‘I believe, if you zoom out into the future, and you look back, and you ask the question, ‘What was Apple’s greatest contribution to mankind?’ it will be about health.’ A bold statement from Apple’s CEO, Tim Cook, and with the latest instalment of the Apple Watch, it seems Apple are taking the next step in realizing that goal.
The big talking point around the new Apple Watch is the ability to measure your blood oxygen level and the now FDA certified ECG. Fitbit and Garmin boast similar but what makes Apple’s smart watch positioning stand out is twofold: Apple claims its smart watch will save lives, and some view the data generated from the ECG as a first step towards the democratisation of patient health data.
So they say they’ll save lives: possibly the ultimate emotional claim a brand can make. Watching the stories from the launch event brings the ambition of this goal to life. The most widely recognised life-saving benefit is the Apple Watch’s ability to detect Arrythmia (abnormal heart beat rhythms) and Atrial fibrillation (a form of Arrythmia) via its ECG feature. The latter was given FDA approval in the US – a huge step for Apple’s credentials in the health industry.
But the ECG is just one piece of a bolder ambition, as Apple looks to use the Apple Watch and iPhone as a starting point for putting health records in the hands (or on the wrists) of patients. Just as the launch of the iPod in 2001 sent digital music mainstream, Apple’s latest launch could be the point where the digital health revolution kicks off in earnest.
So more broadly, what is the Apple Health strategy? Is it to sell more hardware? Possibly. Is it to help democratize healthcare data? Perhaps. Or are they looking to continue to build and commercialise their pool of data? Apple’s decision in 2016 to purchase personal health record startup Gliimpse, as well as the launch of Apple Fitness+, suggests there are plans to merge wellness and healthcare together to create a product that Apple users will frequently engage with, providing the tech giant with even more personal data. Another patent filed by Apple suggests that data could be used to connect patients to doctors via telemedicine, but we’ll have to wait and see how things progress. Regardless, Apple having an even stronger health claim will help them sell more phones – an attractive prospect given the drop in smartphone sales this year.

§ **Work instruction A**:
List every Apple product or service that the Apple Watch article names.
§ **Work instruction B**:
Using the Apple Watch article, decide whether each statement agrees with it. Give yes or no and quote the deciding words.
(i) The feature that detects Atrial fibrillation received FDA approval in the US.
(ii) Apple purchased Gliimpse in 2001.
(iii) Smartphone sales rose this year.
§ **Work instruction C**:
According to the Apple Watch article, what use of data does a patent filed by Apple suggest?

§ **Collected material**:
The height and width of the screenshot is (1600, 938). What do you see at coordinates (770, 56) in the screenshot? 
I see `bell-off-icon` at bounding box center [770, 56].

§ **Task result A**:
Apple Watch, iPhone, iPod, Apple Fitness+

§ **Task result B**:
(i) Yes: "The latter was given FDA approval in the US"
(ii) No: "Apple’s decision in 2016 to purchase personal health record startup Gliimpse"
(iii) No: "given the drop in smartphone sales this year"

§ **Task result C**:
Connecting patients to doctors via telemedicine.